Microsoft: mais de 20 milhões de usuários pagos do Copilot — e realmente o usam
Em 29 de abril de 2026, a Microsoft anunciou: o Copilot tem mais de 20 milhões de usuários pagos — e realmente o usam, em vez de apenas manter uma licença. A…
Processado por IA de TechCrunch; editado por Hamidun News
Em 29 de abril de 2026, a Microsoft anunciou que a base de usuários pagos do Copilot ultrapassou 20 milhões — e o crescimento abrange não apenas o tamanho da audiência, mas também o engajamento. Uma resposta direta a anos de ceticismo sobre se o assistente de IA da empresa teria permanecido apenas um produto no papel.
Por que a narrativa "ninguém usa isso" durou tanto tempo
Desde o lançamento do Copilot como parte do Microsoft 365 em 2023, analistas e jornalistas apontam regularmente uma lacuna: muitas licenças são vendidas, mas o uso real é baixo. O argumento tinha fundamento.
Um assistente de IA corporativo é fundamentalmente diferente de um chatbot para consumidores. Está integrado em ferramentas familiares — Word, Excel, Teams, Outlook — mas exige uma mudança comportamental: em vez de pesquisar no Google, enviar mensagem para um colega ou abrir um arquivo manualmente, os usuários precisam perguntar à IA primeiro. Essa barreira não é superada automaticamente quando uma licença é ativada.
Analistas documentaram: funcionários experimentaram o Copilot algumas vezes, não encontraram um cenário óbvio onde ele economizava tempo e voltaram para fluxos de trabalho familiares. A lacuna entre volume de licenças e uso real se tornou um argumento recorrente em análises comparativas do Microsoft versus Google Gemini for Workspace e outras ferramentas de IA corporativas.
A Microsoft abordou isso sistematicamente: expandindo o catálogo de casos de uso, adicionando agentes para assistência proativa (resumos de reunião, rascunhos de email, análise de planilhas) e aprofundando a integração com dados corporativos através do Microsoft Graph. Cada passo removeu uma barreira específica de engajamento.
O que o marco de 20 milhões significa
- Mais de 20 milhões de usuários pagos do Copilot — a partir de 29 de abril de 2026
- Crescimento medido simultaneamente em números de usuários e níveis de engajamento
- A Microsoft enfatiza deliberadamente "uso real", não a contagem de licenças pagas
A ênfase é fundamental. O Copilot está incluído em vários pacotes corporativos do Microsoft 365, portanto significativamente mais de 20 milhões de licenças são vendidas.

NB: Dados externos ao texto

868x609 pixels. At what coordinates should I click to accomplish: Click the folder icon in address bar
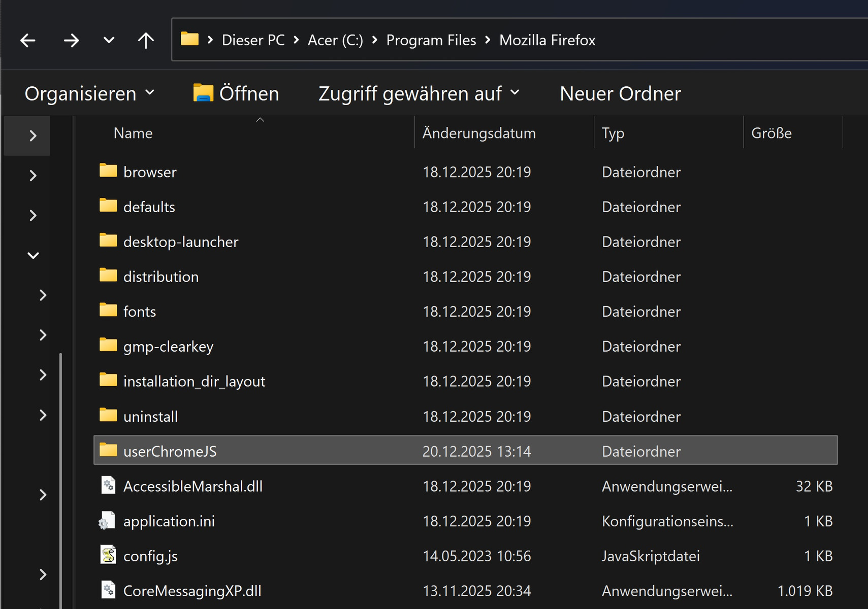(189, 39)
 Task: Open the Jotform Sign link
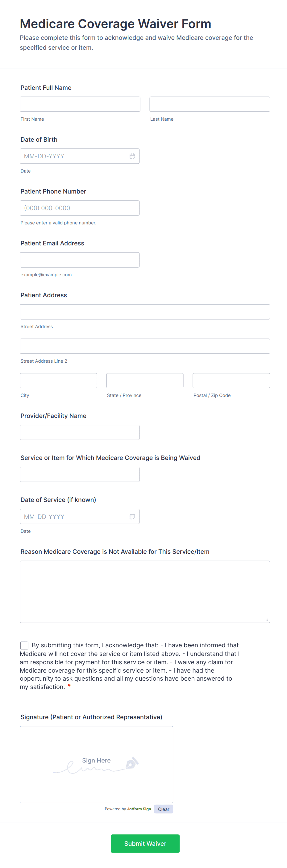click(139, 809)
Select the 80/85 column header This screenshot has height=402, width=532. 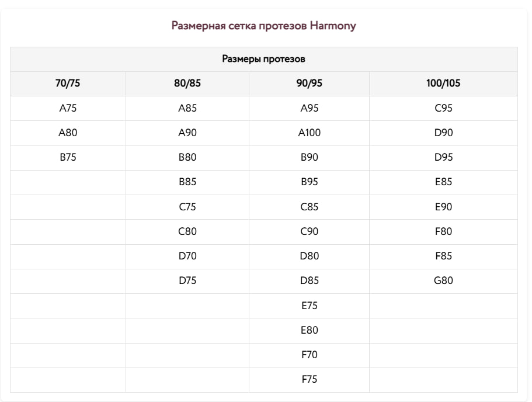click(x=187, y=84)
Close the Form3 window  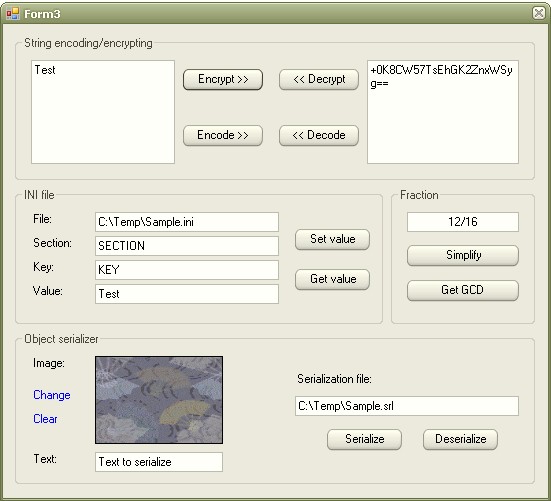point(538,13)
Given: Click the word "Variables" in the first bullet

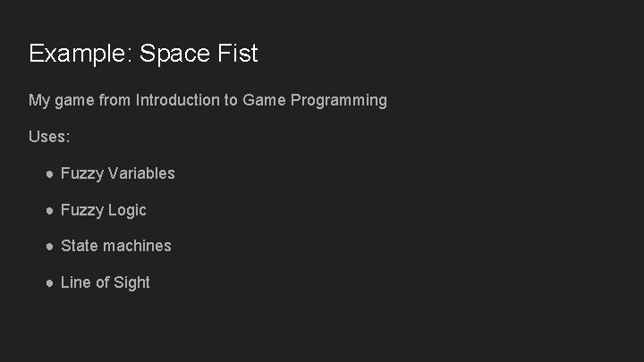Looking at the screenshot, I should pos(141,173).
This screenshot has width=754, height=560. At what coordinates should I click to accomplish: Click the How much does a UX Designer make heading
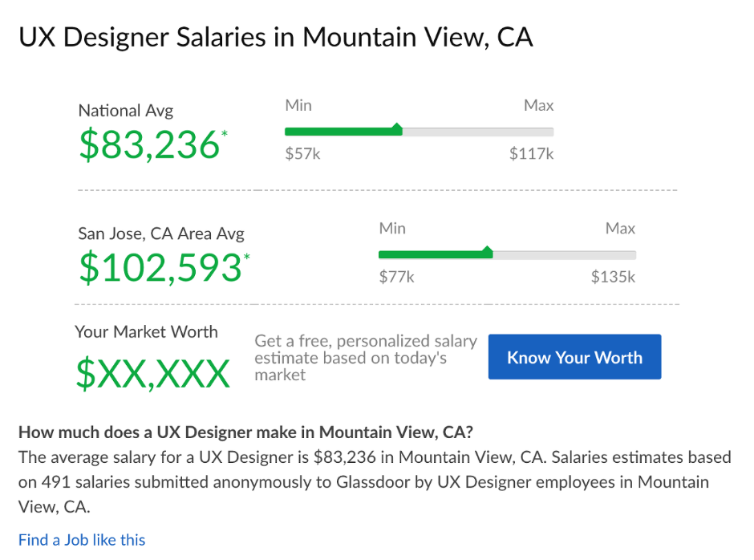click(245, 432)
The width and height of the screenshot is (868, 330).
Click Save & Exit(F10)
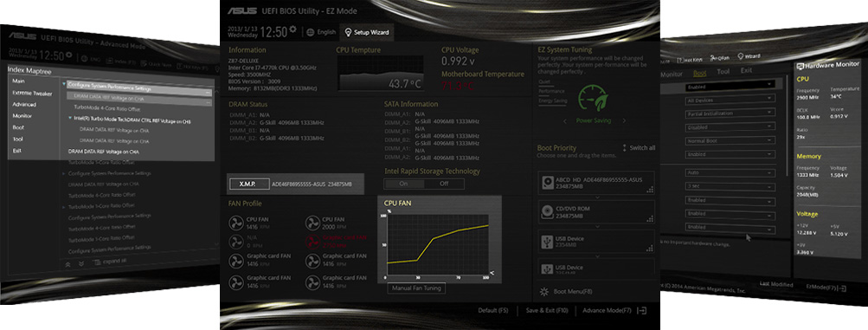tap(546, 311)
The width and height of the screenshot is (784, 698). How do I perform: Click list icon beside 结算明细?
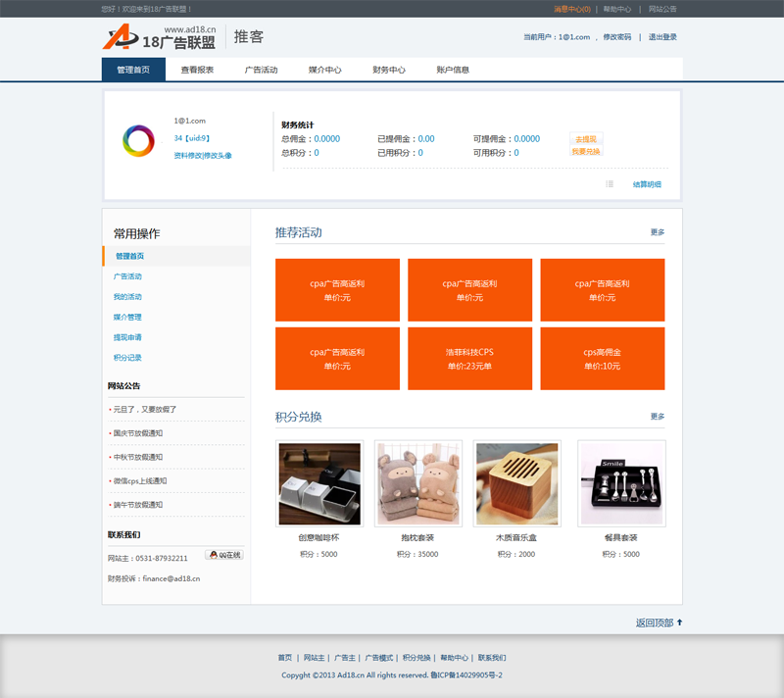click(x=610, y=184)
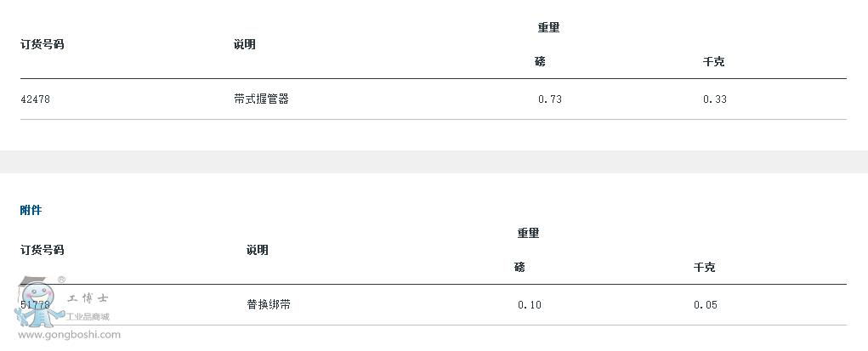The height and width of the screenshot is (351, 868).
Task: Click the top 千克 sub-header
Action: 713,61
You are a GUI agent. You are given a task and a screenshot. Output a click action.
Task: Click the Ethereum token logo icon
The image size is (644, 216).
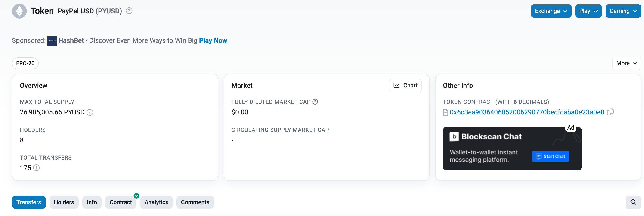[19, 11]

Quando a empresa cita este número específico, refere-se a pessoas que abriram o assistente e interagem com ele regularmente.

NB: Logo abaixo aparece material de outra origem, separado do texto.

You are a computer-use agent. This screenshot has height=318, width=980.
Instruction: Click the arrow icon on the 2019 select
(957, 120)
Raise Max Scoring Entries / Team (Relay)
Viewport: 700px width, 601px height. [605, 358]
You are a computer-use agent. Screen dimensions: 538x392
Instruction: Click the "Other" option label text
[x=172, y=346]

Para um produto SaaS corporativo, 20 milhões também representam massa crítica para um ciclo de feedback: quanto mais usuários ativos, mais precisamente a IA compreende padrões reais de trabalho, o que melhora a qualidade das respostas e estimula ainda mais o engajamento.
O que o crescimento do Copilot significa para o mercado
Para competidores — Google com Gemini for Workspace, Salesforce com Einstein AI, Atlassian com Rovo — estes números estabelecem um benchmark: um assistente de IA corporativo pode ser monetizado através de uso real, não apenas através de licenças empacotadas.
Para clientes corporativos, o sinal é diferente: a adoção generalizada significa que equipes que aprenderam a trabalhar efetivamente com um assistente de IA ganham vantagem sobre aquelas que pagam mas não usam.
O que isso significa
A Microsoft passou da defesa para o ataque: 20 milhões de usuários ativos é um argumento difícil de contrapor com referências a pesquisas céticas. A próxima questão substantiva é como é sustentável esse crescimento e como são os cenários reais de uso diário para o cliente corporativo médio.